DO THIS:
Render the lines from the one containing "Image resolution: width=996" through the one containing "Close the Lumion" as a Markdown table with the columns Row and Line text, numbering each row and leaving out any blank lines.

PROVIDED RECORDS:

## BEGIN

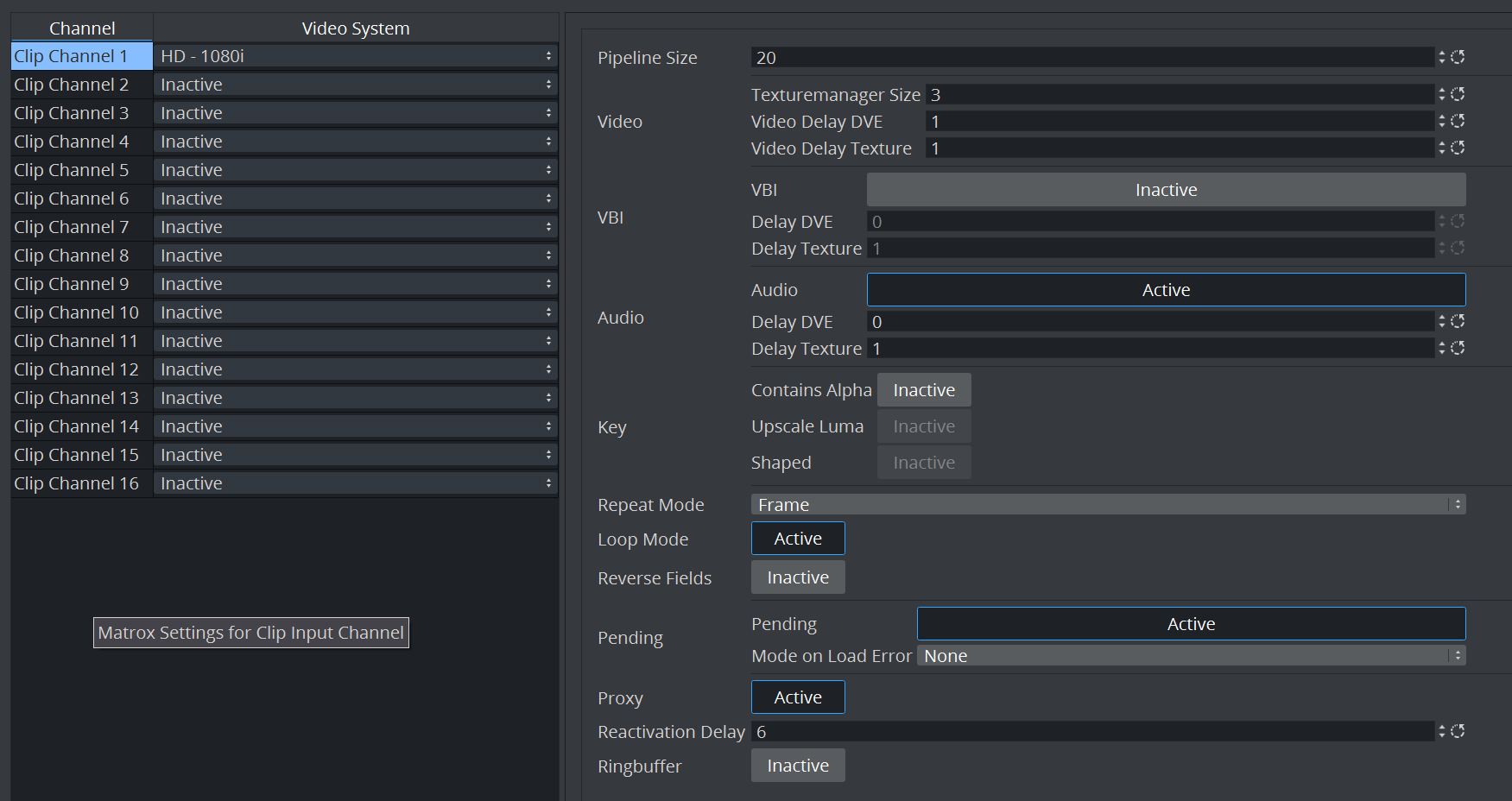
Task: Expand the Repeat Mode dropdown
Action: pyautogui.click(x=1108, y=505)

## END
## BEGIN

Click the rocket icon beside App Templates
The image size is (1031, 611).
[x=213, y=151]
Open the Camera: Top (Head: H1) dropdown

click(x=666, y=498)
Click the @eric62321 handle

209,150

## END
## BEGIN

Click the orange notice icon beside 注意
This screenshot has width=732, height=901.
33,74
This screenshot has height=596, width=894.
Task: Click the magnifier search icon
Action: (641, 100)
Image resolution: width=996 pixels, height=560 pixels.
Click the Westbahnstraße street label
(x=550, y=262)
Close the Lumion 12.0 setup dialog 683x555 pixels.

## END

SOLUTION FOR THIS PROBLEM:
| Row | Line text |
|---|---|
| 1 | Image resolution: width=996 pixels, height=560 pixels. |
| 2 | Click the Westbahnstraße street label |
| 3 | (x=550, y=262) |
| 4 | Close the Lumion 12.0 setup dialog 683x555 pixels. |